Hystrix Github has comprehensive documentation of how to use the library. It is as simple as creating a class for invoking the Hystrix library for service consumption.

   public class CommandHelloWorld extends HystrixCommand<String> {

        private final String name;

        public CommandHelloWorld(String name) {
   = name;

        protected String run() {
            // a real example would do work like a network call here
            return "Hello " + name + "!";


Internally, this class utilizes the RxJava library to perform asynchronous invocation of the service dependencies. This design helps the application manage its resources intelligently by using the application threads to its maximum potential. For application developers who perform parallel processing and manage their dependencies using lazy invocations, Hystrix also exposes Future<?> and Observable<?>.

How we use Hystrix in eBay

Multiple applications within eBay have started using Hystrix either as a standalone library or  with our platform wrappers. Our platform wrappers exposes the Hystrix configurations in the form of JMX beans for centralized management.  Our wrappers also inject custom Hystrix plugin implementations to capture the real-time metrics being published and to feed them to the site monitoring systems for critical applications.

The Hystrix dashboard is integrated as part of the core server-monitoring systems, enabling teams to view how their application dependencies are performing during various times of the day.

The execution hook provided by Hystrix is a critical component of this integration, as it helps monitor/alert various failures in real time—especially on errors and fallback failures, thereby helping investigate and resolve issues more quickly with little to no user impact.

eBay example: Secure Token service

eBay hosts a slew of service APIs for both internal and external consumption. All of these services are authenticated via tokens, with the Secure Token service acting as the issuer and validator of these tokens. The Guards in all of the services are now upgraded with the Hystrix-based circuit breaker, which enables the Secure Token service to be highly available. In times of heavy traffic from one of the services, the circuit breaker for that service trips and opens the circuit, failing calls only to that specific service while allowing the other services to function normally.

Secure Token Service protected using Hystrix

Secure Token Service protected using Hystrix


The circuit breaker is the default one available through the Hystrix library. The functioning of the circuit breaker can be summarized as follows:

  1. Every incoming call is verified against the current state of the circuit breaker.
  2. A Closed state of the Circuit allows the requests to be sent through.
  3. An Open state fails all requests.
  4. A Half-Open state (which occurs when the sleep time is completed), allows one request to go through, and on success or failure moves the circuit to the Closed or Open state as appropriate.

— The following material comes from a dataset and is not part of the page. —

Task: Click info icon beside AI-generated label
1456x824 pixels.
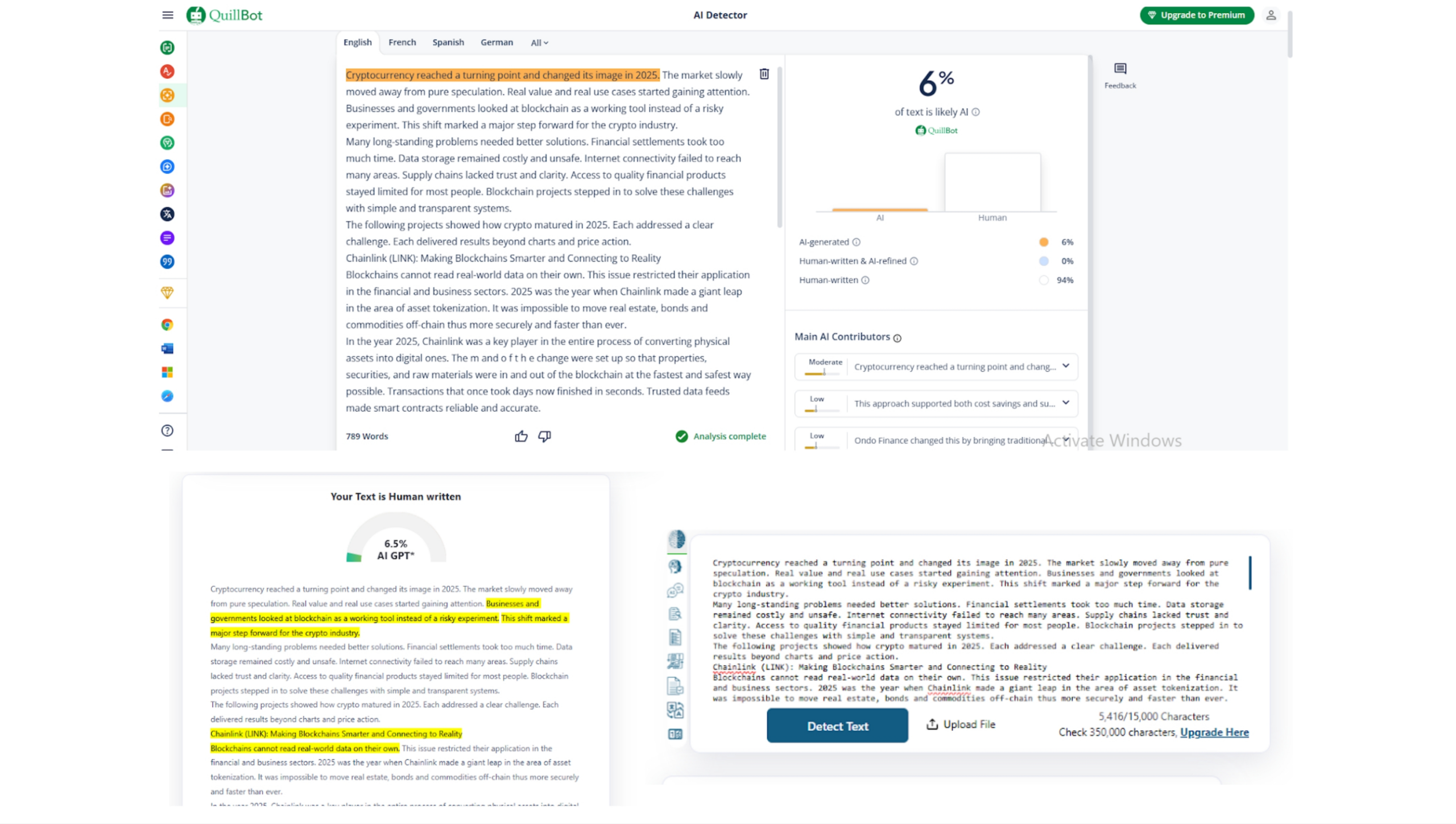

Hystrix is not just a circuit breaker, but also a complete library with extensive monitoring capabilities, which can be easily plugged into existing systems. We have started exploring the usage of the library’s Request Collapsing and Request Caching abilities for future use cases. There are a few other Java-based implementations available, such as Akka and Spring circuit breakers; but Hystrix has proven to be a sound and mature library for maintaining a resilient environment for our critical applications, providing high availability during any time period.